Most teams do not lose velocity because they cannot write code. They lose velocity because they keep relearning the same lessons.

This is a three-stage capability system to capture signals, review candidates, and preserve trusted decisions for reuse.

Internally we call these layers Kindling, Ember, and Edda.

What people care about

  • Fewer repeated incidents and regressions
  • Faster onboarding for new engineers and agents
  • Clear decision history: what changed, why, and by whom
  • High-trust memory that does not fill with noise

Capability model (first)

The stack is intentionally capability-first. Internal names are useful, but the value is in the outcomes.

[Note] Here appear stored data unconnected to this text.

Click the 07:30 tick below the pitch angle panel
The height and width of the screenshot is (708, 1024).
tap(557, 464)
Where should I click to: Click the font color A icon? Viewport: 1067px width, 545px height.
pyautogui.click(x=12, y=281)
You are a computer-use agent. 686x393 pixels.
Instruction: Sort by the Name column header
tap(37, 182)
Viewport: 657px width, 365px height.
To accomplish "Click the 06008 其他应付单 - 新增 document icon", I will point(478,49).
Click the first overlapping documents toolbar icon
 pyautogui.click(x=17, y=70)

CapabilityInternal layerStatusOutcome
Capture signalsKindlingAvailableUseful observations are recorded with context while work is happening
Evaluate candidatesEmberComing soonPotentially reusable knowledge is reviewed instead of blindly promoted
Preserve canonical memoryEddaComing soonTeam-approved truths stay queryable, attributable, and versioned

Trust and governance contract

Canonical memory entries in this system are expected to be:

  • Human-approved, not AI-autopublished
  • Attributed with owner and rationale
  • Linked to source observations and promotion history
  • Versioned through explicit supersession

This is how memory stays trustworthy as teams and agents scale.

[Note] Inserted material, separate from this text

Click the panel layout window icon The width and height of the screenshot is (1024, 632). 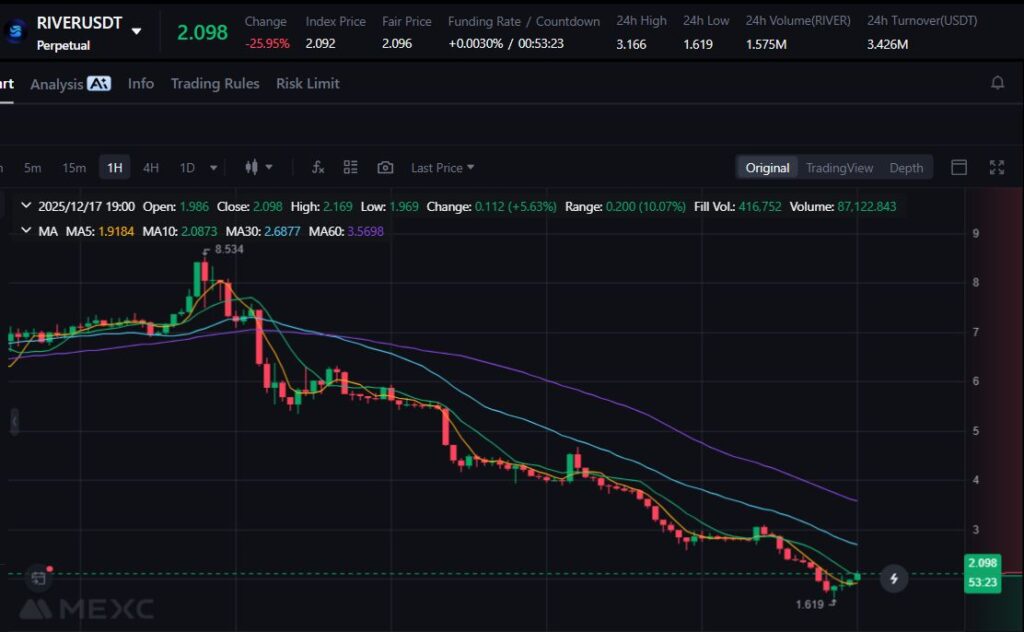tap(958, 168)
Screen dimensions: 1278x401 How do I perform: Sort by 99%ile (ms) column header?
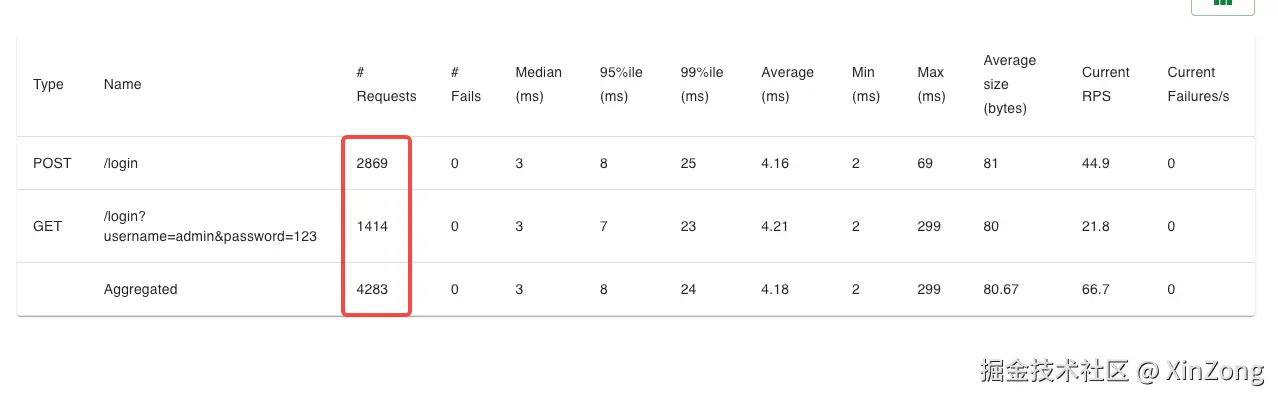(x=702, y=85)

What this does not do by default

  • It does not auto-promote all captured notes.
  • It does not treat AI suggestions as canonical truth.
  • It does not optimise for memory volume over memory quality.

How it works in practice

  1. Capture raw observations during implementation, debugging, and reviews.
  2. Promote only high-signal observations for review.
  3. Approve canonical memory with human attribution and rationale.
  4. Reuse these memories in future decisions, planning, and coding tasks.

Why the three-layer design exists

The system separates speed from trust:

  • Capture stays low-friction so teams do not skip it.
  • Curation stays deliberate so memory quality does not collapse.
  • Canonical memory stays durable so governance and audits remain possible.

What to adopt first

Start with the capture layer and one team workflow:

  • Capture discoveries and gotchas daily.
  • Review candidates weekly.
  • Promote only high-confidence entries to canonical memory.

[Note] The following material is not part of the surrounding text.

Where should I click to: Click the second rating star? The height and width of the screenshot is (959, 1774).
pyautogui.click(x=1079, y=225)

This gives immediate value without forcing full process change on day one.

2-week pilot (low-friction rollout)

Week 1:

  • Capture high-signal observations during active work.
  • Tag by component or domain to improve retrieval.

Week 2:

  • Run one review session for candidates.
  • Promote only 1-3 entries that pass quality checks.

Pilot success signals:

  • Lower repeated incident frequency
  • Faster onboarding for common tasks
  • Quicker decision turnaround on known issues

Internal names vs external message

Externally, lead with capability language: capture, review, preserve, reuse. Internally, Kindling/Ember/Edda provide precise terms for architecture and APIs.